[Data excerpts]
Start of Block
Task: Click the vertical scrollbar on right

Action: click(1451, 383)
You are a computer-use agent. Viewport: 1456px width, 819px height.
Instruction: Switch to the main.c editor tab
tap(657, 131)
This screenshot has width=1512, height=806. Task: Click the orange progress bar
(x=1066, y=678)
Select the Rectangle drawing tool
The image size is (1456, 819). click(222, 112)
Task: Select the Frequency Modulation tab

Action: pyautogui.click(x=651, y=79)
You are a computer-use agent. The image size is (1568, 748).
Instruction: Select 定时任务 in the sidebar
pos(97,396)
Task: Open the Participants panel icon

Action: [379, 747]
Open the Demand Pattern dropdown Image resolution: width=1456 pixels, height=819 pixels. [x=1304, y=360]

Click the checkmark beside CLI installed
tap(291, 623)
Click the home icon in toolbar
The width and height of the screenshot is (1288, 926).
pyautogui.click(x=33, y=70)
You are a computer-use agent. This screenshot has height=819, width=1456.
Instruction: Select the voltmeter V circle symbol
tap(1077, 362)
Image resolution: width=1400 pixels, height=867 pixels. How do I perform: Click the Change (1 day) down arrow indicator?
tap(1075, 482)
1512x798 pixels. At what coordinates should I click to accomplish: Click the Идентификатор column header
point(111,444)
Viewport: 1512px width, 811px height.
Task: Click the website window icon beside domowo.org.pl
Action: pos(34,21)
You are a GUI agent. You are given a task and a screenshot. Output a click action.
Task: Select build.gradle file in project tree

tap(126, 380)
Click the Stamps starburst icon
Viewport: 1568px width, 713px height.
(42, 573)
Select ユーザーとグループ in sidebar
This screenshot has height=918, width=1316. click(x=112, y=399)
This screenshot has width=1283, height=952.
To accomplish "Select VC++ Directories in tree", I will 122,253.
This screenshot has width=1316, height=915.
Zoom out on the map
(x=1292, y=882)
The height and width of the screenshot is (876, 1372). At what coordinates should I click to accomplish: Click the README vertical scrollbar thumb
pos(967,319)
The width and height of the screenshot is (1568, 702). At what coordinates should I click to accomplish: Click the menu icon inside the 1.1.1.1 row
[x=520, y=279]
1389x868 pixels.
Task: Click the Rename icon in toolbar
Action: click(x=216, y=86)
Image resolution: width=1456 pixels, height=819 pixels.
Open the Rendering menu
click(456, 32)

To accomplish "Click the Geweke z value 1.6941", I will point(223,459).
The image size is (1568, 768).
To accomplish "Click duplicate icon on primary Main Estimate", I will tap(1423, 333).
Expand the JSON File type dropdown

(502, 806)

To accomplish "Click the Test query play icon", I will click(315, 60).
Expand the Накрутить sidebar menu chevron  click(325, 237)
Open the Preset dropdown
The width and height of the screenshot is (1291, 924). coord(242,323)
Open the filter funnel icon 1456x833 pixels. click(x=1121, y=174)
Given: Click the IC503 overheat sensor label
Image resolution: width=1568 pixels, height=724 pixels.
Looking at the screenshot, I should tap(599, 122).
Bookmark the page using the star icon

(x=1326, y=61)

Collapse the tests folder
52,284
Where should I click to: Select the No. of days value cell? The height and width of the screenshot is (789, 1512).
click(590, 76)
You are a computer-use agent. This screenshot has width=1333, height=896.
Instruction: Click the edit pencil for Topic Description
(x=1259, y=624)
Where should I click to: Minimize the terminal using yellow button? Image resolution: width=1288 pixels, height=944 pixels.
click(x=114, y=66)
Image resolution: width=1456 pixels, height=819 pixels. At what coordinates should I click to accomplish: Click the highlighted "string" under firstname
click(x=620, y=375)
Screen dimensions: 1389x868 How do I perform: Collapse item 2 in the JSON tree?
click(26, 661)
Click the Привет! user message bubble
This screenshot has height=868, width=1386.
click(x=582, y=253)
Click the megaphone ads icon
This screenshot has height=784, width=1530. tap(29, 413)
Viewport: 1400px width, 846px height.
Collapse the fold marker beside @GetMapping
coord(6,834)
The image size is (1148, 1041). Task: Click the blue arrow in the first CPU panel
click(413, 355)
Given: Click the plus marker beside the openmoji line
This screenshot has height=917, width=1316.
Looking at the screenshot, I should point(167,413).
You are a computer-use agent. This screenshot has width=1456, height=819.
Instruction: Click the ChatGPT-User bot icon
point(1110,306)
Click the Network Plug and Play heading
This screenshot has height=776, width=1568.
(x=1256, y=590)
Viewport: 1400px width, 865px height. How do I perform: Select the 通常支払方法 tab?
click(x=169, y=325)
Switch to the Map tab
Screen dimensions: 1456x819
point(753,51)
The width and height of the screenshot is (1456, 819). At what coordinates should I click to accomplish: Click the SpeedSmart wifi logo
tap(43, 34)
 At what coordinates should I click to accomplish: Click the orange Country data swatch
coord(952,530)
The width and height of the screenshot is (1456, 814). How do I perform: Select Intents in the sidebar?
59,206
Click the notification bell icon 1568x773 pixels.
End of Block
Instructions to follow
Would you mind giving all the records again exactly?

Reply
Task: Click the vertical scrollbar on right

Action: click(1451, 383)
You are a computer-use agent. Viewport: 1456px width, 819px height.
Instruction: Switch to the main.c editor tab
tap(657, 131)
This screenshot has width=1512, height=806. Task: Click the orange progress bar
(x=1066, y=678)
Select the Rectangle drawing tool
The image size is (1456, 819). click(222, 112)
Task: Select the Frequency Modulation tab

Action: pyautogui.click(x=651, y=79)
You are a computer-use agent. The image size is (1568, 748).
Instruction: Select 定时任务 in the sidebar
pos(97,396)
Task: Open the Participants panel icon

Action: [379, 747]
Open the Demand Pattern dropdown Image resolution: width=1456 pixels, height=819 pixels. [x=1304, y=360]

Click the checkmark beside CLI installed
tap(291, 623)
Click the home icon in toolbar
The width and height of the screenshot is (1288, 926).
pyautogui.click(x=33, y=70)
You are a computer-use agent. This screenshot has height=819, width=1456.
Instruction: Select the voltmeter V circle symbol
tap(1077, 362)
Image resolution: width=1400 pixels, height=867 pixels. How do I perform: Click the Change (1 day) down arrow indicator?
tap(1075, 482)
1512x798 pixels. At what coordinates should I click to accomplish: Click the Идентификатор column header
point(111,444)
Viewport: 1512px width, 811px height.
Task: Click the website window icon beside domowo.org.pl
Action: pos(34,21)
You are a GUI agent. You are given a task and a screenshot. Output a click action.
Task: Select build.gradle file in project tree

tap(126, 380)
Click the Stamps starburst icon
Viewport: 1568px width, 713px height.
(42, 573)
Select ユーザーとグループ in sidebar
This screenshot has height=918, width=1316. click(x=112, y=399)
This screenshot has width=1283, height=952.
To accomplish "Select VC++ Directories in tree", I will 122,253.
This screenshot has width=1316, height=915.
Zoom out on the map
(x=1292, y=882)
The height and width of the screenshot is (876, 1372). At what coordinates should I click to accomplish: Click the README vertical scrollbar thumb
pos(967,319)
The width and height of the screenshot is (1568, 702). At what coordinates should I click to accomplish: Click the menu icon inside the 1.1.1.1 row
[x=520, y=279]
1389x868 pixels.
Task: Click the Rename icon in toolbar
Action: click(x=216, y=86)
Image resolution: width=1456 pixels, height=819 pixels.
Open the Rendering menu
click(456, 32)

To accomplish "Click the Geweke z value 1.6941", I will point(223,459).
The image size is (1568, 768).
To accomplish "Click duplicate icon on primary Main Estimate", I will tap(1423, 333).
Expand the JSON File type dropdown

(502, 806)

To accomplish "Click the Test query play icon", I will click(315, 60).
Expand the Накрутить sidebar menu chevron  click(325, 237)
Open the Preset dropdown
The width and height of the screenshot is (1291, 924). coord(242,323)
Open the filter funnel icon 1456x833 pixels. click(x=1121, y=174)
Given: Click the IC503 overheat sensor label
Image resolution: width=1568 pixels, height=724 pixels.
Looking at the screenshot, I should tap(599, 122).
Bookmark the page using the star icon

(x=1326, y=61)

Collapse the tests folder
52,284
Where should I click to: Select the No. of days value cell? The height and width of the screenshot is (789, 1512).
click(590, 76)
You are a computer-use agent. This screenshot has width=1333, height=896.
Instruction: Click the edit pencil for Topic Description
(x=1259, y=624)
Where should I click to: Minimize the terminal using yellow button? Image resolution: width=1288 pixels, height=944 pixels.
click(x=114, y=66)
Image resolution: width=1456 pixels, height=819 pixels. At what coordinates should I click to accomplish: Click the highlighted "string" under firstname
click(x=620, y=375)
Screen dimensions: 1389x868 How do I perform: Collapse item 2 in the JSON tree?
click(26, 661)
Click the Привет! user message bubble
This screenshot has height=868, width=1386.
click(x=582, y=253)
Click the megaphone ads icon
This screenshot has height=784, width=1530. tap(29, 413)
Viewport: 1400px width, 846px height.
Collapse the fold marker beside @GetMapping
coord(6,834)
The image size is (1148, 1041). Task: Click the blue arrow in the first CPU panel
click(413, 355)
Given: Click the plus marker beside the openmoji line
This screenshot has height=917, width=1316.
Looking at the screenshot, I should point(167,413).
You are a computer-use agent. This screenshot has width=1456, height=819.
Instruction: Click the ChatGPT-User bot icon
point(1110,306)
Click the Network Plug and Play heading
This screenshot has height=776, width=1568.
(x=1256, y=590)
Viewport: 1400px width, 865px height. How do I perform: Select the 通常支払方法 tab?
click(x=169, y=325)
Switch to the Map tab
Screen dimensions: 1456x819
point(753,51)
The width and height of the screenshot is (1456, 819). At what coordinates should I click to accomplish: Click the SpeedSmart wifi logo
tap(43, 34)
 At what coordinates should I click to accomplish: Click the orange Country data swatch
coord(952,530)
The width and height of the screenshot is (1456, 814). How do I perform: Select Intents in the sidebar?
59,206
Click the notification bell icon 1568x773 pixels.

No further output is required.